(Beginning of Records provided)

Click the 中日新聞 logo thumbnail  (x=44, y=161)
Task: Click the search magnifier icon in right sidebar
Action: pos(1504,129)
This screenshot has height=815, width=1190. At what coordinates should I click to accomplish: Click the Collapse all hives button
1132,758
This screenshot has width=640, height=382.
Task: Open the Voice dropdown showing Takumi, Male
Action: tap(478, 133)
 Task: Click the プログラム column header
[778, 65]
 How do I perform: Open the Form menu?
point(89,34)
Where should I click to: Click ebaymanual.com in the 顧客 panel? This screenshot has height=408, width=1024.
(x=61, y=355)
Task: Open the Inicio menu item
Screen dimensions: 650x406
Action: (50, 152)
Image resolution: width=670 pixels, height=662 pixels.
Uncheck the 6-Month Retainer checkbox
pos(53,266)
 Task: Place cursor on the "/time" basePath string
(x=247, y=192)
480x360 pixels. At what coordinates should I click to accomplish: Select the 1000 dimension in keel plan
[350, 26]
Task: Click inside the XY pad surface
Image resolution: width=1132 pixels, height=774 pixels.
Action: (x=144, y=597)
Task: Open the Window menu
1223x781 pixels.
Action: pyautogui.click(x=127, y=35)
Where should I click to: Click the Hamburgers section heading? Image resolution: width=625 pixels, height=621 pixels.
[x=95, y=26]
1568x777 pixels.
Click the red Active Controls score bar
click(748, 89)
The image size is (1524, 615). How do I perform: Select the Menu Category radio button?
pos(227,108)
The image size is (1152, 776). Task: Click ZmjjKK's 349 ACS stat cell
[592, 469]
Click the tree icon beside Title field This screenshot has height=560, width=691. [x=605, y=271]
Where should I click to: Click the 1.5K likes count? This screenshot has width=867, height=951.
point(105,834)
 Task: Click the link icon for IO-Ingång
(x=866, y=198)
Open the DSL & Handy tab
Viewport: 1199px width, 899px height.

(End of Records provided)

## Exercise description
Keep only the lines from the line with "Where should I click to: Click the Hamburgers" to the end of the records above, and repeat them exactly.

## Answer for the task
Where should I click to: Click the Hamburgers section heading? Image resolution: width=625 pixels, height=621 pixels.
[x=95, y=26]
1568x777 pixels.
Click the red Active Controls score bar
click(748, 89)
The image size is (1524, 615). How do I perform: Select the Menu Category radio button?
pos(227,108)
The image size is (1152, 776). Task: Click ZmjjKK's 349 ACS stat cell
[592, 469]
Click the tree icon beside Title field This screenshot has height=560, width=691. [x=605, y=271]
Where should I click to: Click the 1.5K likes count? This screenshot has width=867, height=951.
point(105,834)
 Task: Click the link icon for IO-Ingång
(x=866, y=198)
Open the DSL & Handy tab
Viewport: 1199px width, 899px height.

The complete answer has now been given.